Au début, raconte le jeune agriculteur, mine serrée, la société a proposé une contrepartie de 100 000 F CFA à l’hectare afin de faire des recherches dans les champs. «Après mon opposition, elle a augmenté à 200 000 F CFA. Somme que je n’ai pas voulue, car par hectare je peux récolter 60 sacs de maïs. Des onze propriétaires terriens que nous formions, dix ont accepté les 200 000 F CFA. Des forces de l’ordre ont donc été envoyées chez mon père pour me dissuader. Je me suis toujours opposé et finalement la société a proposé 300 000 F CFA l’hectare. Vu la pression, j’ai fini par accepter», se remémore-t-il. Selon lui, il sort toujours perdant après calcul. En plus, déclare-t-il, le champ n’est plus cultivable, en témoignent les multiples trous et les zones dallées. Sourcils froncés, il affirme laisser le champ en l’état pour que cela serve de témoignage un jour.
A l’en croire, certains chefs de terre et conseillers ont été corrompus. «La société a argumenté que dans le Code minier, il n’y a pas de réparation de terre. On lui a alors suggéré de se référer au Code civil», a témoigné M. Traoré. D’un air nostalgique, il fait savoir qu’avant l’exploitation de la terre, les productions agricoles étaient meilleures. Il estime qu’avec son champ qui fait onze hectares, il pouvait récolter 560 à 570 sacs. Cette année, avec l’occupation de six hectares et demi de terre par la société minière, il a eu 205 sacs.
«Nous perdons 3200 hectares de terre»
«J’avais pour habitude de me procurer une parcelle après chaque récolte. Malheureusement, cette année, il m’est impossible de le faire. Nous perdons 3200 hectares de terres cultivables à Kari. Houndé n’est plus une zone de référence dans la production du coton. J’interpelle encore les autorités pour un changement de système», suggère-t-il. Le maire rappelle aussi que sur le mode de déguerpissement, la mairie a reçu des plaintes, surtout venant des fermiers. «Ces derniers entretenaient une parfaite relation avec les orpailleurs qui ont été chassés sans préavis», dit-il. A ce niveau, Ousséni Ouédraogo, ex-orpailleur expulsé de la zone, fait savoir qu’il est au chômage depuis le déguerpissement. «Nous étions plus de 3000 ouvriers à travailler sur le site.
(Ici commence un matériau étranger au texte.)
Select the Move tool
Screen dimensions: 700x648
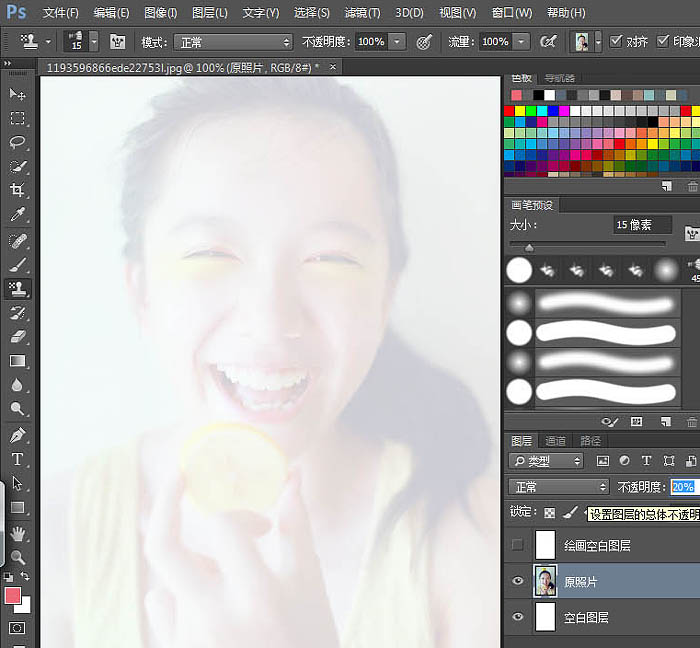pyautogui.click(x=17, y=94)
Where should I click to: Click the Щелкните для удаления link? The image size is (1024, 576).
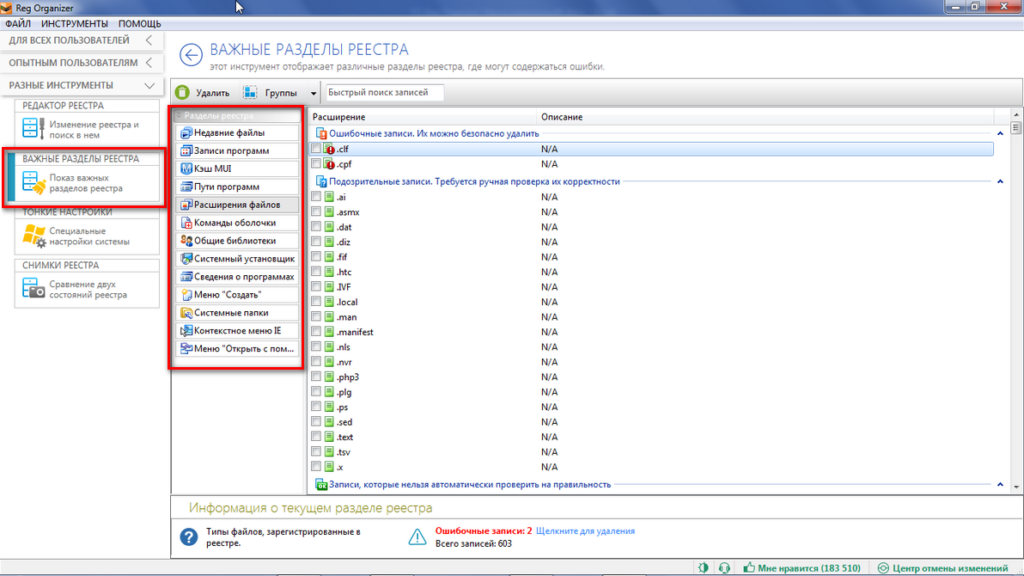pyautogui.click(x=585, y=531)
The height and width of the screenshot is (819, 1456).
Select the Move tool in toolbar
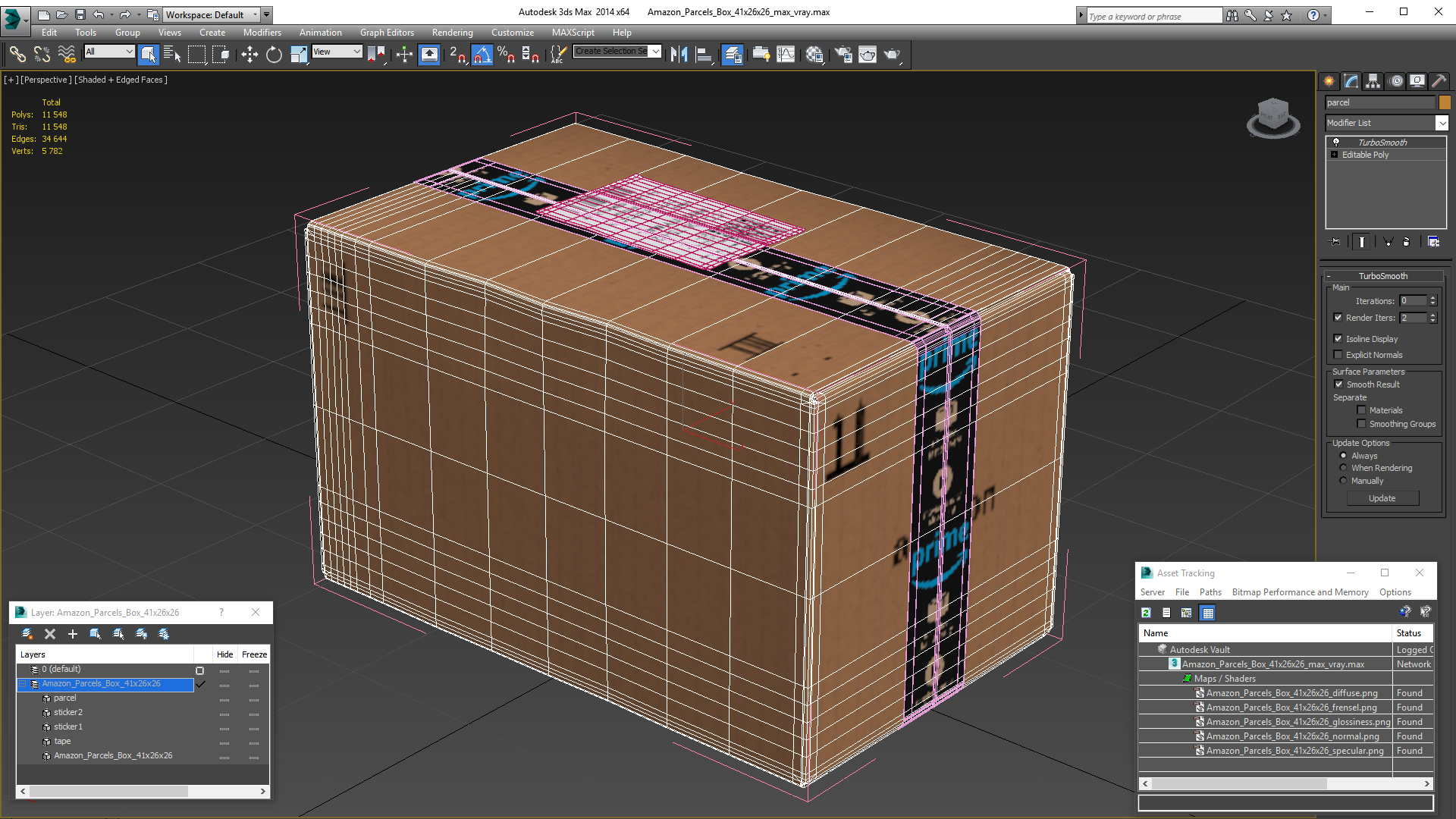coord(249,54)
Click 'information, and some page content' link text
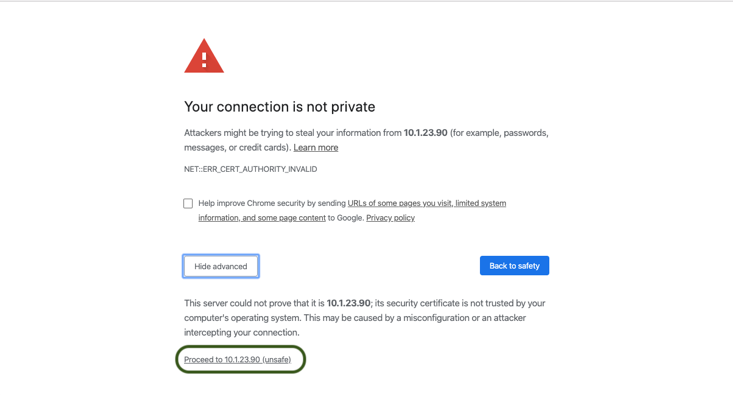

Ce qui est alarmant en plus du déguerpissement, nous ne pouvons pas exploiter nos champs à cause des fouilles qui s’y font. Comment allons-nous vivre avec nos multiples familles», se questionne-t-il. Et d’ajouter que si l’on prive un homme du minimum pour vivre, c’est que l’on veut le tuer et il y va de son honneur de lutter pour ne pas périr. Le chef de terre confie que lors d’une réunion, les responsables miniers avaient promis que ceux qui seront dans leur périmètre seraient dédommagés. «Les propriétaires des terres ont été trompés. Normalement, ils devraient évaluer la production des paysans par an avant de les rémunérer, et ce, pendant cinq ans. Ce qui n’a pas été fait. Avant l’installation de la mine, ils nous avaient promis que nos fils seront prioritaires en matière d’embauche, mais nous avons été leurrés», précise-t-il. Le chef de Houndé, Kako Bognana, lui, affiche une volonté d’apaiser les cœurs. «Je souhaite que la population et la société minière travaillent de commun accord pour le rayonnement du village», plaide-t-il.